Insomma, trattandosi di una (pessima) traduzione, o ci prendiamo la briga di andare a consultare il testo originale (cosa che personalmente avrei fatto senza nemmeno prendere in mano l'italiano) oppure cerchiamo di migliorarlo nei limiti del possibile, aggiungendo punteggiatura e incisi e cambiando espressioni che non vogliono dire nulla.
In un testo di filosofia, al primo posto *assoluto *ci dev'essere la comprensione e la logica, no?


----------



## Blechi

Entiendo perfectamente que necesitas ayuda para el castellano, pero te aseguro que en italiano está fatal.
Te sugiero alguna posibildad. 
¿De qué idioma se tradujo? 


Persino per i greci non tutti ...
Anche i greci pensano che non tutti ...vengano / siano il frutto dell'unione carnale tra un uomo e una donna: se il cosmo ha avuto (mejor "ebbe" ya que eso pasò hace muuuuuuuucho tiempo) il suo principio / la sua origine

_La frase relativa all'origne è lacunosa: non dice infatti da cosa ha origine il cosmo. O forse "avere origine" non è il modo corretto di esprimere il concetto. Potrebbe, forse, funzionare meglio "avere la propria origine" che porterebbe a "il cosmo ebbe la sua origine". 

Io avrei detto:
Già gli antichi greci sposavano la tesi del big bang rolleyes. Infatti consideravano che, allo stesso modo in cui aveva avuto origine il cosmo, così il primo essere umano doveva essere nato / essere stato originato non dall'amplesso tra un uomo e una donna, ma bensì dalla terra, nella sua qualità di contenitore del seme /ma bensì dalla Terra che ne conservava il seme. 

Per quanto riguarda lo spagnolo ... estoy agotada 

Dire che _la tesi è condivisa da molti greci _(in italiano in minuscolo) mi sembra ripetitivo.
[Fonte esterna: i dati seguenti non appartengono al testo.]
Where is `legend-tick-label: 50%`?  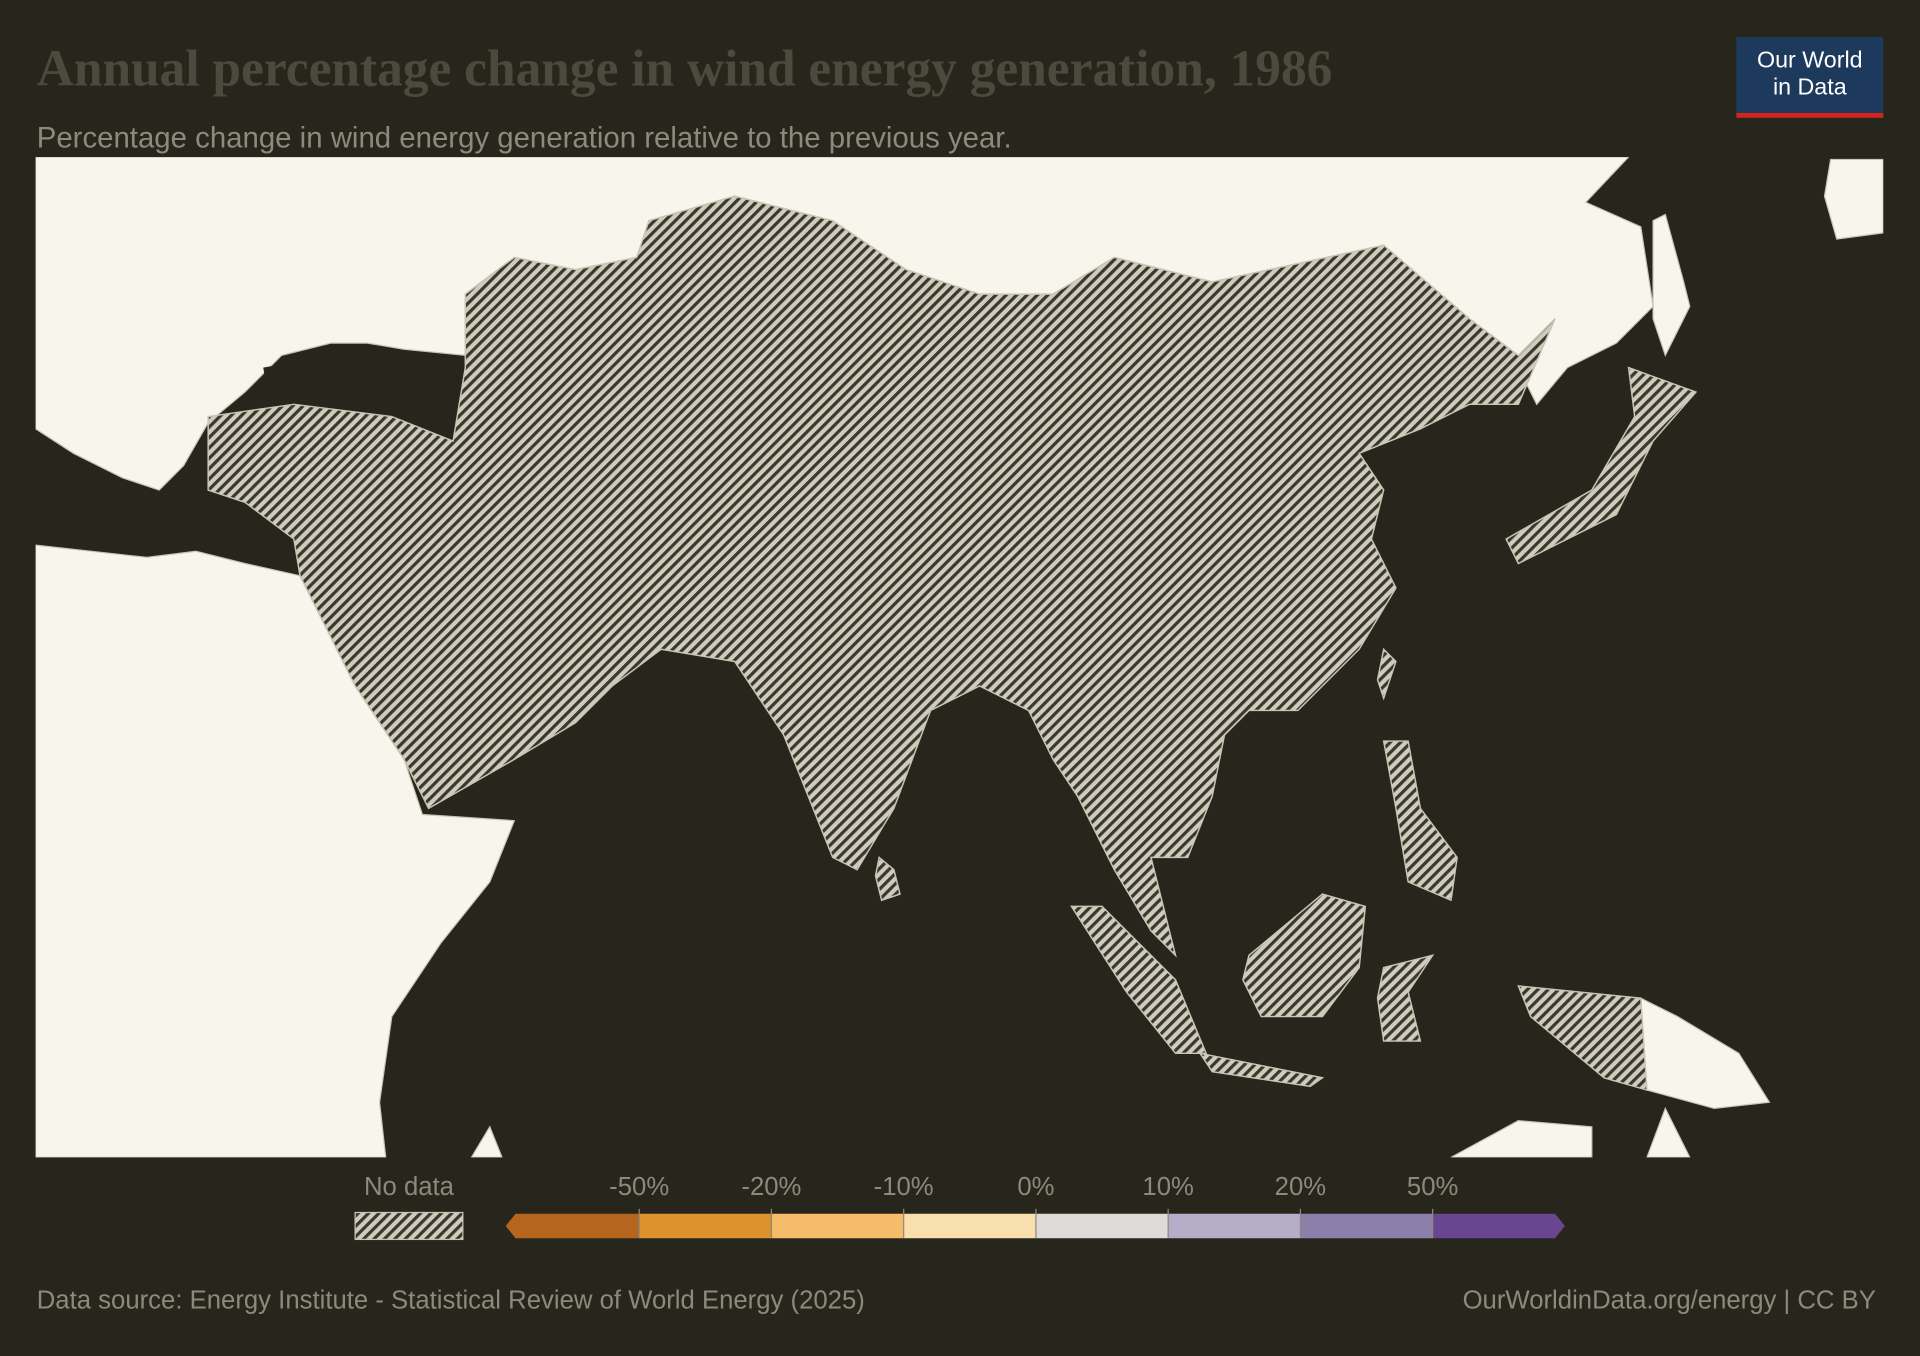 legend-tick-label: 50% is located at coordinates (1432, 1187).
Lo dici all'inizio della frase che "_anche i greci pensano che _..."_


----------



## 0scar

Las razones seminales (logos espermártico en griego, rationes seminales en latín) es una idea que tomó San Agustín de los estóicos y que desarrolló para explicar que Dios creó todo de la nada y de una vez, incluido el tiempo, y que como todo lo creado tiene un principio activo dado por Dios, unas potencialidades llamadas razones seminales, ese principio activo le permite a las cosas desarrollarse en el futuro.
El hombre y la mujer pueden dar vida porque llevan en si las razones seminales del barro con que fueron creados.


----------



## Geviert

> In un testo di filosofia, al primo posto *assoluto *ci dev'essere la comprensione e la logica, no?
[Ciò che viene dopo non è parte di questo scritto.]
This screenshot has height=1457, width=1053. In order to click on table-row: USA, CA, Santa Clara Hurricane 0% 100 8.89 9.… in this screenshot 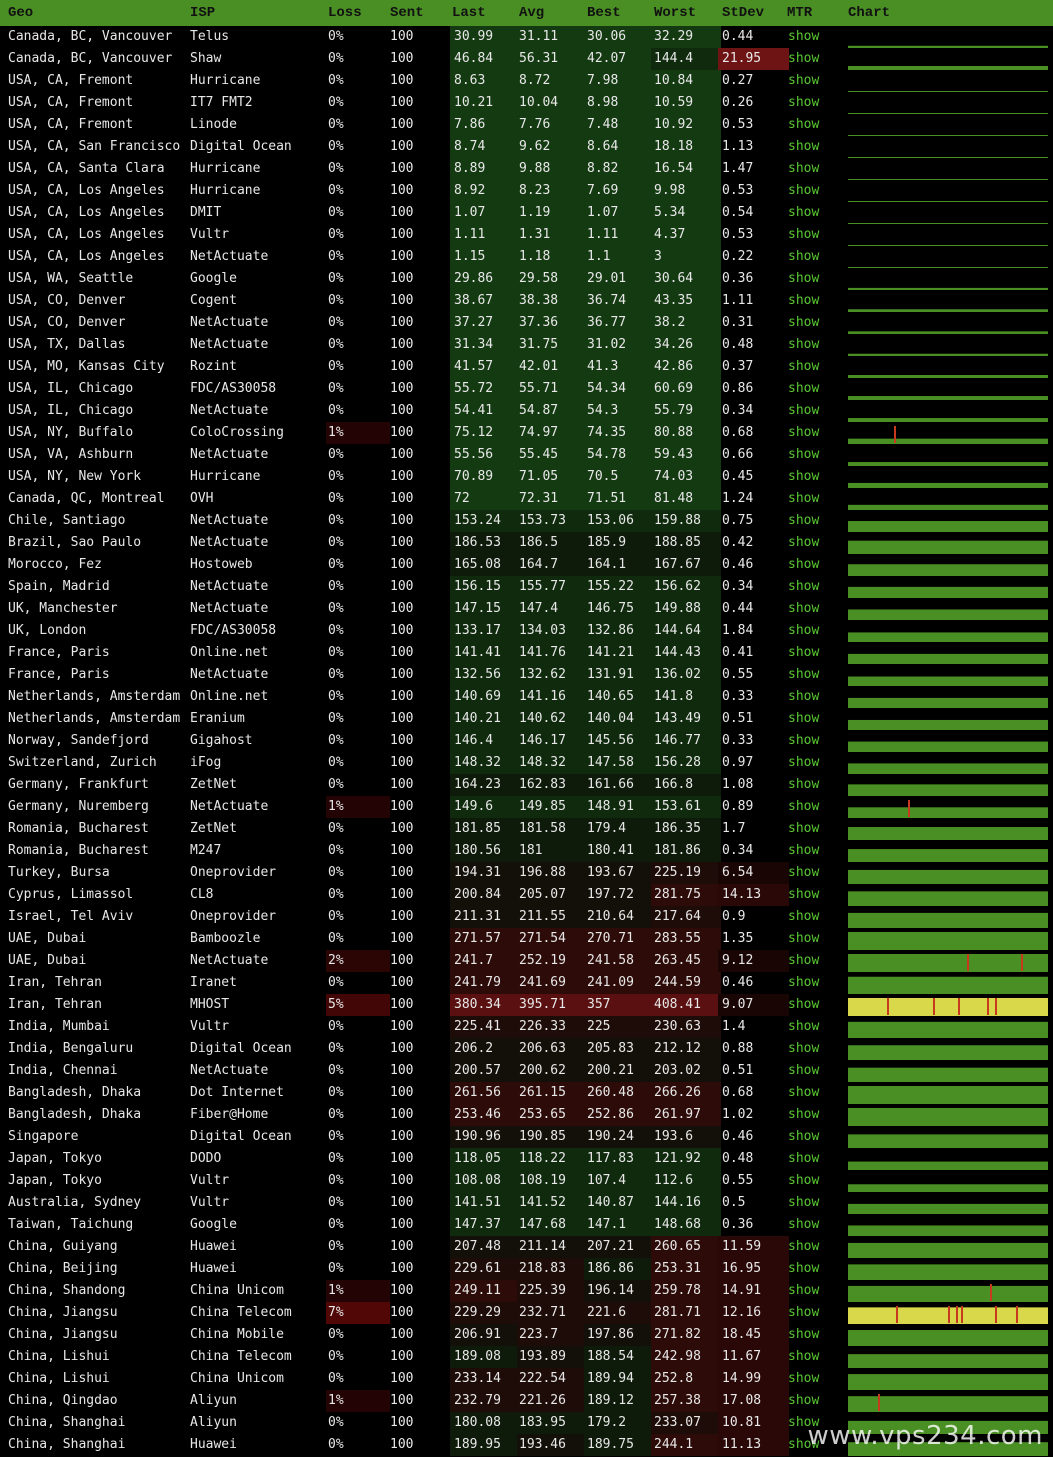, I will do `click(526, 169)`.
Certamente, sono d'accordo. Per quanto riguarda la tua spiegazione sulla scelta dei termini, mi sembra più che esauriente, brava . Vorrei aggiungere che i _logoi _spermatici accennati da Oscar ci rammentano di non tralasciare un certo rigore per quanto riguarda il senso finale del testo. Certamente questo riguarda _in primis_ l'autore del testo che ha tradotto il termine greco in questione, generando solo confusione (ormai _logos _non si traduce più poiché è troppo polisemico).


----------



## amicitia

Grazie mille!!!
Soprattutto a Oscar e Ursu-lab


----------